EXTRAIT À LIRE:
***
En début d’audience, la défense de François Cay a d’ailleurs déposé des conclusions de nullité concernant les modalités de ce "contrôle sur réquisition du procureur de la République".  Le procureur a demandé le rejet de ces conclusions de nullité. "Je constate que ce qui y est soulevé n'est pas dans l'état du droit actuel."

"Il vit pour le trafic"

 

Dans son réquisitoire, le procureur a d’abord souligné l’augmentation des saisies de drogue. "Elles montent en flèche, les trafiquants se gavent", avance-t-il avant de revenir sur l’arrestation de François Cay : "Une interpellation musclée avec "menottage" et braquage ? Au contraire, c’est l’inverse. C’est un contrôle qui a entraîné, tout d’abord, un contrôle de monsieur Cay, puis une fouille, puis son interpellation. Ni plus, ni moins. Et dans ce procès-verbal d’interpellation, ce monsieur va dire très rapidement qu’il y a pour une dizaine de kilos de shit dans le coffre. Monsieur Cay refusera après de signer ce pv. Mais cela n’enlève rien à sa portée. En regardant dans le détail, vous constaterez, en fait, qu’il était au courant qu’il y avait dans ce sac des stupéfiants en forte quantité." 

Tout en ayant rappelé que le prévenu était "convoqué en juillet prochain à Ajaccio pour une autre affaire de stupéfiants, puis en appel aux assises » (il avait été acquitté lors du procès de l’assassinat contre Jean-Michel German), le représentant du ministère public a conclu son réquisitoire ainsi : "M. Cay n’a pas la volonté de se réintégrer. Il préfère faire de ce mode vie délinquantiel son mode de vie parce que c’est plus juteux. Ce qui l’intéresse, c’est l’argent facile et de vivre au-dessus des lois. Quand vous faites la chronologie de son casier judiciaire, il vit pour le trafic. Je vous demande d’être intraitable avec lui."

Le procureur a demandé à son encontre 6 ans d’emprisonnement, son maintien en détention et 15.000 euros d’amende. Il a en revanche demandé la relaxe concernant l'infraction sur le refus de donner le code de l'un des deux téléphones portables.

"Il s’est fait duper"

Du côté de la défense, la plaidoirie - préparée à quatre mains et assurée par l'élève magistrate Elisa Burgues en stage d'étude chez M. Padovani -, met en avant le fait que "François Cay nie de manière constante être au courant du contenu du sac au moment de sa réception".

"Il dit avoir voulu rendre bêtement service et s’être fait duper, poursuit-elle. Il reconnait en effet par la suite avoir senti une odeur suspecte et donc s’être douté que le contenu du sac était litigieux. Il explique qu’il n’avait pas le choix que de vouloir se débarrasser du contenu du sac en le remettant comme on le lui avait demandé."
***
Données enregistrées:
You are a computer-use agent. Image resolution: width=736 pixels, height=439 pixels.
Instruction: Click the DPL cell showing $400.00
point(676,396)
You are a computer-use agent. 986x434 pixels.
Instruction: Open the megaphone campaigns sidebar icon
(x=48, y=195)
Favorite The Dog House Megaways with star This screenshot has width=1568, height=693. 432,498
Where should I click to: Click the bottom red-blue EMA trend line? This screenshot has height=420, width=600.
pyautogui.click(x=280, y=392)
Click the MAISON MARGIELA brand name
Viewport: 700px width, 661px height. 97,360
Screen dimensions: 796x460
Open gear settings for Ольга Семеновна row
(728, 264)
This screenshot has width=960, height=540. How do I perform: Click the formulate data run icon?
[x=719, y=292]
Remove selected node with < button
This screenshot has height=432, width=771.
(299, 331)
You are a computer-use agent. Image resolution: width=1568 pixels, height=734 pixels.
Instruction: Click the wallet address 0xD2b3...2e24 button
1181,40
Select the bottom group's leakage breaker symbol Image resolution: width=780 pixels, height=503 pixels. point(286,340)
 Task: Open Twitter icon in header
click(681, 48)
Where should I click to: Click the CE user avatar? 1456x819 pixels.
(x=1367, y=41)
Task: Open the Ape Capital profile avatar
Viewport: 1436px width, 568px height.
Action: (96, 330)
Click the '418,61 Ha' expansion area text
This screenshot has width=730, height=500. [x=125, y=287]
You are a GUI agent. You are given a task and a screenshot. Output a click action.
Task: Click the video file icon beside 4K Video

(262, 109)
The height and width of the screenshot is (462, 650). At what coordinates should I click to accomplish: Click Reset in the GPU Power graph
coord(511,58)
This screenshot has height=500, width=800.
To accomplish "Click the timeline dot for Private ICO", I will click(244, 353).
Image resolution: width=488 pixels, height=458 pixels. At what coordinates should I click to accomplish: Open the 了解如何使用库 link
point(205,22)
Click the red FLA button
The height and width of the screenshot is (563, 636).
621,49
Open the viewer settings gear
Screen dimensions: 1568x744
***
CONSIGNE:
Poursuivez le compte rendu du procès de François Cay à partir de l'endroit où il s'arrête.

EXERCICE CORRIGÉ:
 

"Si vous entrez en voie de condamnation, je vous demanderai d’individualiser sa peine en prenant en compte ses pathologies et le fait qu’il y a un doute sur sa véritable intention dans cette affaire."

La défense de François Cay

 

 

Pour la défense, d’autres éléments peuvent "faire douter de l’intention délictueuse de François Cay",  notamment sur le fait "qu’il n’a pas reçu de contrepartie financière".  Pour les 6000 euros retrouvés en espèces, Elisa Burgues mentionne qu’ils "doivent servir à son déplacement à l’hôpital de Nîmes où il doit subir un opération chirurgicale très importante".

"Il a plusieurs pathologies, ajoute-t-elle : diabète, apnée du sommeil sévère et il souffre d’une obésité que l’on peut qualifier de morbide. D’où l’urgence de cette opération prévue le 2 mai pour laquelle il a un certificat médical." 

Après avoir demandé la relaxe de François Cay, Elisa Burgues conclut :  "si vous entrez en voie de condamnation, je vous demanderai d’individualiser sa peine en prenant en compte ses pathologies et le fait qu’il y a un doute sur sa véritable intention dans cette affaire. Et donc de le ramener à une peine plus proportionnée que celle demandée par le parquet. Afin de lui permettre de se rendre à son opération dans quinze jours, je vous demanderai donc un mandat de dépôt à effet différé."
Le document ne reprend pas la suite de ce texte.